In a Dec. 13, 2013, opinion, U.S. District Judge Cynthia M. Rufe of the Eastern District of Pennsylvania dismissed without prejudice the Pitt firm’s Sherman Act, unfair competition and tortious interference with contract claims, saying the plaintiff failed to show that Lundy Law’s exclusive advertising contracts with KYW, the Wells Fargo Center, SEPTA and BARTA were unlawful.

Rufe said the Pitt firm “alleged no facts, beyond Lundy Law’s acquisition of discrete, albeit highly effective, advertising opportunities, in support of its claim that Lundy Law has engaged in predatory or anti-competitive conduct.”

“Although Lundy Law may well wish to dominate that legal market, it has not been adequately pled that Lundy Law has engaged in predatory or anti-competitive conduct to achieve that goal,” Rufe said. “The goal of all advertising is to increase market share, and the fact that advertising is effective does not render its use anti-competitive or predatory. In fact, in seeking exclusive advertising opportunities, it appears that Lundy Law is responding to competition in the legal market.”

But in one of two accompanying orders, Rufe gave the Pitt firm until Jan. 3 to replead the dismissed antitrust claims, along with the claim that a federal trademark suit Lundy Law filed against the Pitt firm earlier this year and then dropped constituted an abuse of process.

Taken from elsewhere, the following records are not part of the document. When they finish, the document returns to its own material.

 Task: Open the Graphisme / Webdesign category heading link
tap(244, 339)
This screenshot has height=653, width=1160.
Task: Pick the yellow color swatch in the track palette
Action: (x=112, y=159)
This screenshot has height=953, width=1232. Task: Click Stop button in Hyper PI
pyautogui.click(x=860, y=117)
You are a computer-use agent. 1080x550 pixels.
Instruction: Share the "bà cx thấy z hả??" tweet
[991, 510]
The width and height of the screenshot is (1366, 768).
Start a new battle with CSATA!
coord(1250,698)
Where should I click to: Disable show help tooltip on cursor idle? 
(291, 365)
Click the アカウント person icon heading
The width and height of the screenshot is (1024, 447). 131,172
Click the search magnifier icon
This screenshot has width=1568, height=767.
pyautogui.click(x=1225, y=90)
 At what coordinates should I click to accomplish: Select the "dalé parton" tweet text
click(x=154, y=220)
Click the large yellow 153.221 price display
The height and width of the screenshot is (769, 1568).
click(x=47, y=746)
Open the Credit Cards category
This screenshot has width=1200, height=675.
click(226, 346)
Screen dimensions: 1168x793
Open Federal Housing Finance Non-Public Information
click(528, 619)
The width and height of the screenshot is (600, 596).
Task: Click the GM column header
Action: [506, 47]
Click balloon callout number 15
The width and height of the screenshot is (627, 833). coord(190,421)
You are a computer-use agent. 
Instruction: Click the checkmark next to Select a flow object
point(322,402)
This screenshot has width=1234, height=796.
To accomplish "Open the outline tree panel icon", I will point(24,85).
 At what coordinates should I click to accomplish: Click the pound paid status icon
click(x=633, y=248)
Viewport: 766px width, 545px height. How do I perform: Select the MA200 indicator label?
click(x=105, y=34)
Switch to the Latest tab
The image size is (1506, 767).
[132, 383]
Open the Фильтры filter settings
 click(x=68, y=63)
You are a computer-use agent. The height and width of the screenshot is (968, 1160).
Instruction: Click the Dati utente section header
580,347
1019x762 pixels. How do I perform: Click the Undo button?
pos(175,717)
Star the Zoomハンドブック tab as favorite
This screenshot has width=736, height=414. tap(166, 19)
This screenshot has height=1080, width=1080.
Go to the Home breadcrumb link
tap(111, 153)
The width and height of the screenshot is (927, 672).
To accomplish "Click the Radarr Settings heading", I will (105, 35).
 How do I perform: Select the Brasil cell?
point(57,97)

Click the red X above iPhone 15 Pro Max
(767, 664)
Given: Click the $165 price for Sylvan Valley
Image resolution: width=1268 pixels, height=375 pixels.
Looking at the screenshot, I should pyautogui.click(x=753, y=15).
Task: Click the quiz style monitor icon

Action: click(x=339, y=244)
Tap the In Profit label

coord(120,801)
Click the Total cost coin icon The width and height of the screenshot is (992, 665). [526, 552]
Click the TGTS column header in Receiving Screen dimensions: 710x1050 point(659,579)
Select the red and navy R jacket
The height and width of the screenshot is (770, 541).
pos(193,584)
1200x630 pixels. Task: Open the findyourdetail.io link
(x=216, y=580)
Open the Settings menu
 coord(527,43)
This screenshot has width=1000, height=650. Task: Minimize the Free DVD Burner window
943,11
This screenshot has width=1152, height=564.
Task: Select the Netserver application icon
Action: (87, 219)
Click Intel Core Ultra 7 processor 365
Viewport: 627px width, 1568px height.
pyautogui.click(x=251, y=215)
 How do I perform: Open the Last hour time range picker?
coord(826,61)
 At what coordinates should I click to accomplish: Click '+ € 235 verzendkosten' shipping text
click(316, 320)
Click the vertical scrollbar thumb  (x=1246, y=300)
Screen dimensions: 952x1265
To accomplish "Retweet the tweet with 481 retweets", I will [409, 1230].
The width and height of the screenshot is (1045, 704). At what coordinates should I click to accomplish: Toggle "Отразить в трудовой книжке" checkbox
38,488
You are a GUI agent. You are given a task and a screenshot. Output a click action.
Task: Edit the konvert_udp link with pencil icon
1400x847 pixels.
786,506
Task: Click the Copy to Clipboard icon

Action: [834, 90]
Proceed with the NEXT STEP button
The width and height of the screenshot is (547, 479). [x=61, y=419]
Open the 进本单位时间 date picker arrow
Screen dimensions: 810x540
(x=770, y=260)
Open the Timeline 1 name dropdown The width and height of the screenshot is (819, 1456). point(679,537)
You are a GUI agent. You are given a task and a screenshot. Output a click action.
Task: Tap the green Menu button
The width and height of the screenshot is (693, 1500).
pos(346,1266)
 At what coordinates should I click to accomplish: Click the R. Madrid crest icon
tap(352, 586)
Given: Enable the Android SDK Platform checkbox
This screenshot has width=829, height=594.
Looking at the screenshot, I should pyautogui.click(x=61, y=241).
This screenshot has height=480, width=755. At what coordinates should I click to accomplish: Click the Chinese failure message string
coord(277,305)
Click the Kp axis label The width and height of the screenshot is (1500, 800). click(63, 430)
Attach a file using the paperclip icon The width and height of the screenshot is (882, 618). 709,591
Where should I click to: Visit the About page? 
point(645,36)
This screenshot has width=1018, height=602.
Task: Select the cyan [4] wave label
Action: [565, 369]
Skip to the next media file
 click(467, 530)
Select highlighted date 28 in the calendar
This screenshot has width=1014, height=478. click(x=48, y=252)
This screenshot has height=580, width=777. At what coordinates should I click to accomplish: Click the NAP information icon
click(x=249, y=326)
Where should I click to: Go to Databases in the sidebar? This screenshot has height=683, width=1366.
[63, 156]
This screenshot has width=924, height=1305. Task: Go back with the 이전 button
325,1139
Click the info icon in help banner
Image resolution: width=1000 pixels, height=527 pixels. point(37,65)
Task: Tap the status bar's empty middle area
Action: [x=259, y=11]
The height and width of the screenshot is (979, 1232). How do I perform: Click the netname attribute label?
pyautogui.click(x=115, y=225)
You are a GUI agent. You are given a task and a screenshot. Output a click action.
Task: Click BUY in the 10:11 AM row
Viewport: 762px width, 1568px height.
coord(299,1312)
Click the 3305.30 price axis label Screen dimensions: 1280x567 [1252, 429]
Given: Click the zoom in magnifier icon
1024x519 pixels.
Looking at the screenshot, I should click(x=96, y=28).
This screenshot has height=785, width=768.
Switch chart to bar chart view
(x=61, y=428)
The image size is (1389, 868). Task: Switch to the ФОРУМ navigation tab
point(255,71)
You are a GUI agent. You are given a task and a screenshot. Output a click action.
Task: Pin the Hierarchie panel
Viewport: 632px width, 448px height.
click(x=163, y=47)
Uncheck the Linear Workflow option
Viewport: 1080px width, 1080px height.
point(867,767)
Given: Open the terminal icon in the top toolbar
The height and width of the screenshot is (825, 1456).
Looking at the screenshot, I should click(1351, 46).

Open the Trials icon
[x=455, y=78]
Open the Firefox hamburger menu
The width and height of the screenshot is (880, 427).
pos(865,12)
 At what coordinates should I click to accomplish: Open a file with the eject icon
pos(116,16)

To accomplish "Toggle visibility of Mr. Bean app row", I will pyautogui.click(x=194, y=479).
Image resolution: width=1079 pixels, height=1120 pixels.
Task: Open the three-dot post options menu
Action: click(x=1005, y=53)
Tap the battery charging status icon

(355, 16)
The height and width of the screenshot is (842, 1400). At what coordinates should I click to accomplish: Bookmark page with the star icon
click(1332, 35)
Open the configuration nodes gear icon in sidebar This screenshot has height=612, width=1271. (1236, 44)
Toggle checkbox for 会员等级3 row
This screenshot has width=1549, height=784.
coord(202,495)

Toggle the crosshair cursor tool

The Pitt firm’s original complaint had cited as an example of additional “predatory conduct” the suit Lundy Law filed against Pitt & Associates in March 2013, which had claimed Pitt & Associates’ “Remember This Number” slogan was too close to Lundy Law’s “Remember This Name” slogan.

According to court records, Lundy Law voluntarily dismissed that suit April 18, 2013.

In its original complaint, the Pitt firm alleged Lundy Law’s suit had “no good-faith basis in law and fact” and was filed “for anti-competitive purposes.”

In its second amended complaint, the Pitt firm alleges Lundy Law dropped the suit a few hours after learning that the Pitt firm had insurance to cover the fees and costs associated with the litigation.

While Rufe, in her Dec. 13 opinion, had allowed the Pitt firm to continue with its Dragonetti Act claim, she said the firm failed to adequately plead an abuse of process claim, which pertains to a perversion of the civil process after a suit is filed but not to the actual filing of a suit.

In its second amended complaint, the Pitt firm has maintained the Dragonetti Act claim but has dropped the abuse of process claim.

Counsel for the Pitt firm, Carl W. Hittinger of DLA Piper in Philadelphia, told The Legal that the second amended complaint “speaks for itself.”